Mort de Jean Giraud, alias Mœbius

Publié le par Marc

Jean Giraud, alias Mœbius
(1938-2012)

Le père d’Arzak est décédé ce samedi 10 mars à la suite d’une longue maladie. Il faut croire que l’arpenteur solitaire, apparu au milieu des années 1970 dans les pages effervescentes de Metal Hurlant et que Mœbius avait récemment fait renaître, un personnage emblématique d’une œuvre riche où se côtoyaient de complexes interrogations spirituelles et un humour décalé et souvent potache, reviendra désormais à son mythique mutisme d’antan. Ceux qui connaissaient son œuvre partageront ma tristesse. Pour les autres, c’est l’occasion de le découvrir. Je n’écris, en règle générale, pas de chronique nécrologique, mais dans le cas Giraud, il s’agit ni plus ni moins que de la disparition de l’un des artistes dont l’imaginaire a le plus influencé les univers de la BD et de la science-fiction au cours des cinquante dernières années. Même Stan Lee était venu le chercher d’outre-Atlantique le temps d’un numéro du Surfeur d’argent en 1988. Connu en France pour avoir, dès les années 1960, dessiné et, après la mort de son collaborateur Jean-Michel Charlier, écrit une bonne partie de la série Blueberry sous son vrai nom, ce sera surtout dans les années 1980, au sein de l’écurie des Humanos, que son talent visionnaire explosera au grand jour avec L’Incal.
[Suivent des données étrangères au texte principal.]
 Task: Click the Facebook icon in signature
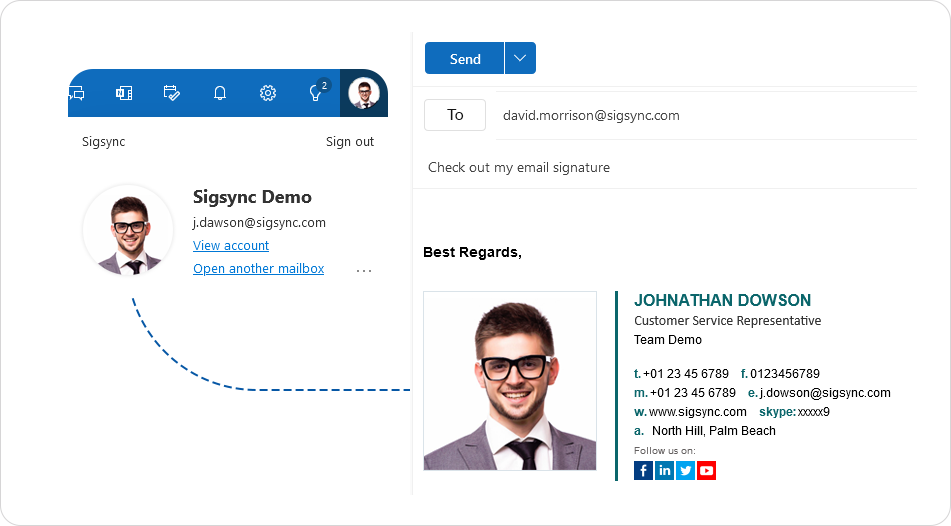(644, 470)
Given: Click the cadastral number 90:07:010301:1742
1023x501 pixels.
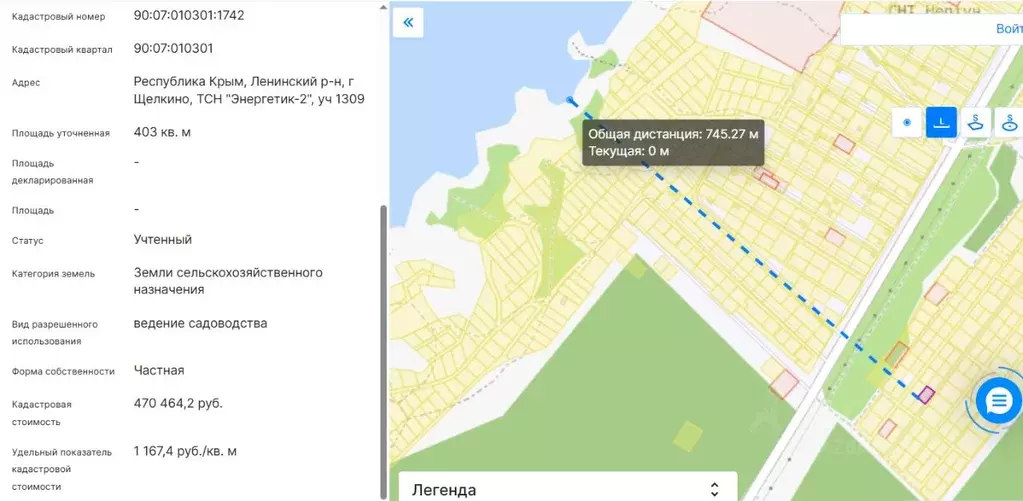Looking at the screenshot, I should [189, 16].
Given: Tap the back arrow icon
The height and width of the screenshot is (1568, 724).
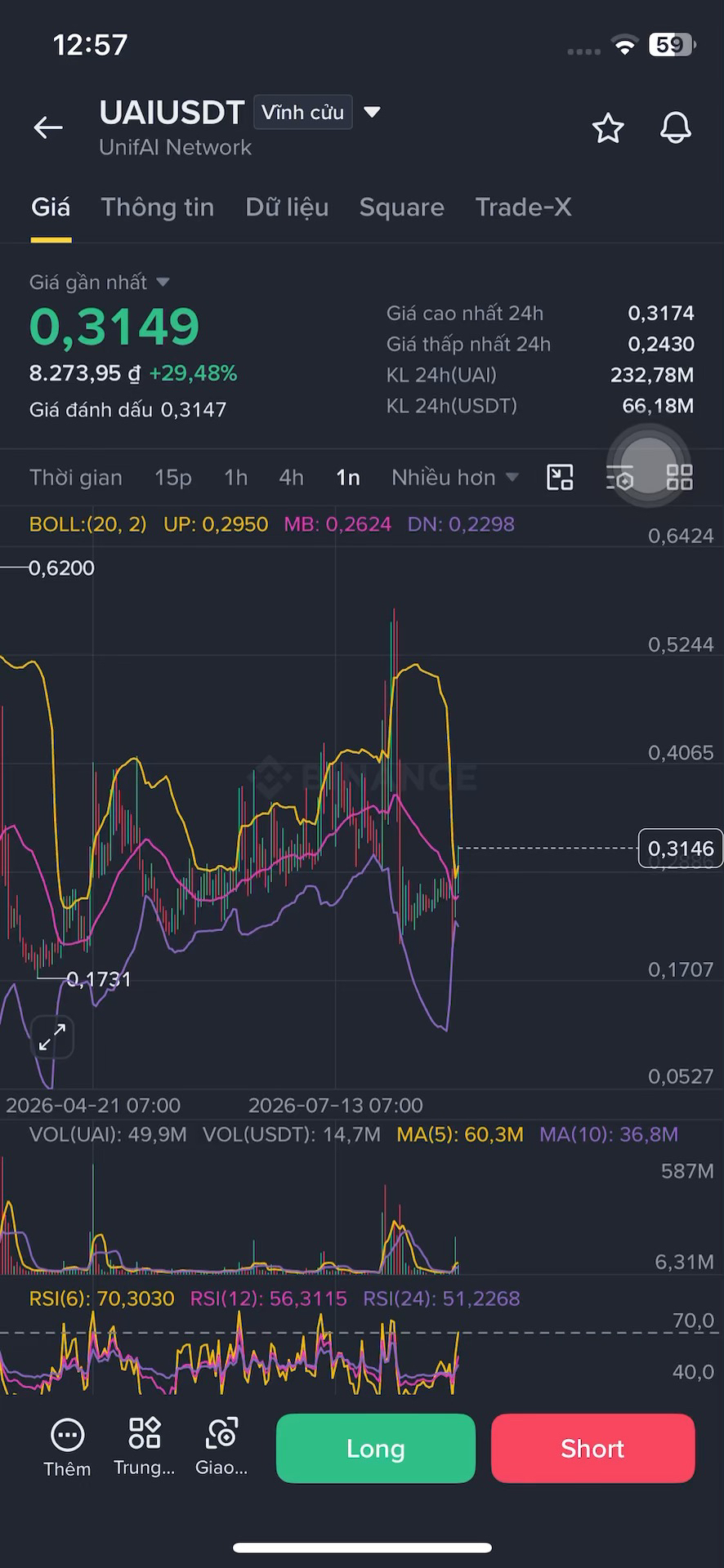Looking at the screenshot, I should click(x=48, y=127).
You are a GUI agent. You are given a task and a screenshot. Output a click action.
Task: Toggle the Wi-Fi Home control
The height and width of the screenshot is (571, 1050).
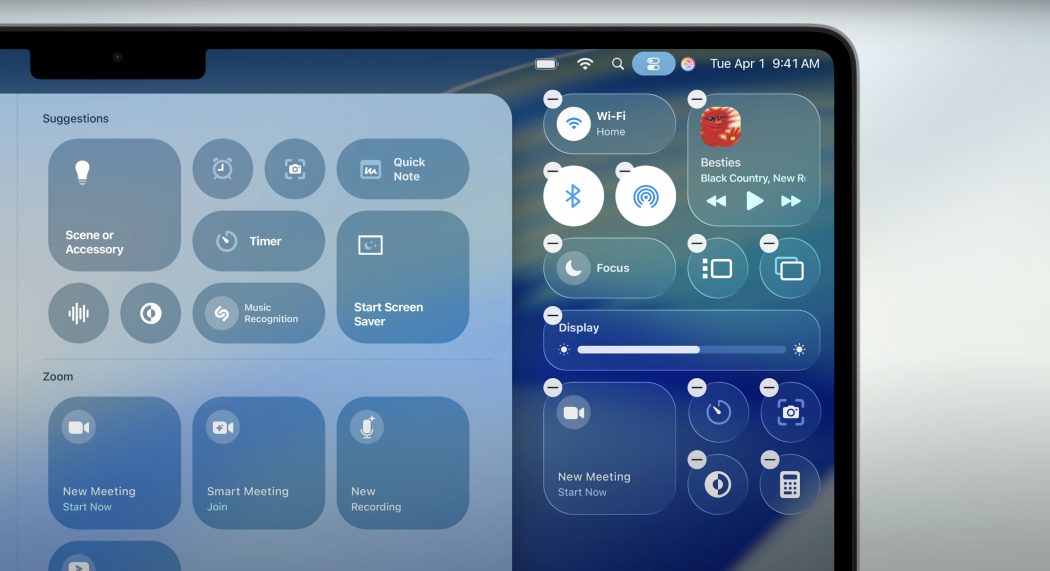(574, 124)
Cette série révolutionnaire est née de l’échec, par manque de financement, de l’adaptation au cinéma du roman Dune de Frank Herbert pour laquelle Mœbius devait assurer la direction artistique avec Alejandro Jodorowsky à la réalisation et Dan O’Bannon (le regretté scénariste d’Alien et réalisateur du Retour des morts vivants avec lequel le dessinateur signera The Long Tomorrow en 1975) au scénario. Les six tomes de L’Incal, écrits par Jodo et dessinés par Mœbius, ont marqué à jamais leur époque et sont devenus aujourd’hui une véritable référence. Giraud n’a jamais cessé de dessiner et d’écrire, que ce soit pour Blueberry ou des projets plus confidentiels comme Inside Mœbius ou Arzak et s’est vu consacrer, depuis les années 1990, de nombreuses expositions, notamment en 2011 à la Fondation Cartier. Il y aura certainement d’autres expos et de nombreux hommages mais sa disparition laissera pour longtemps un vide dans le monde de la BD.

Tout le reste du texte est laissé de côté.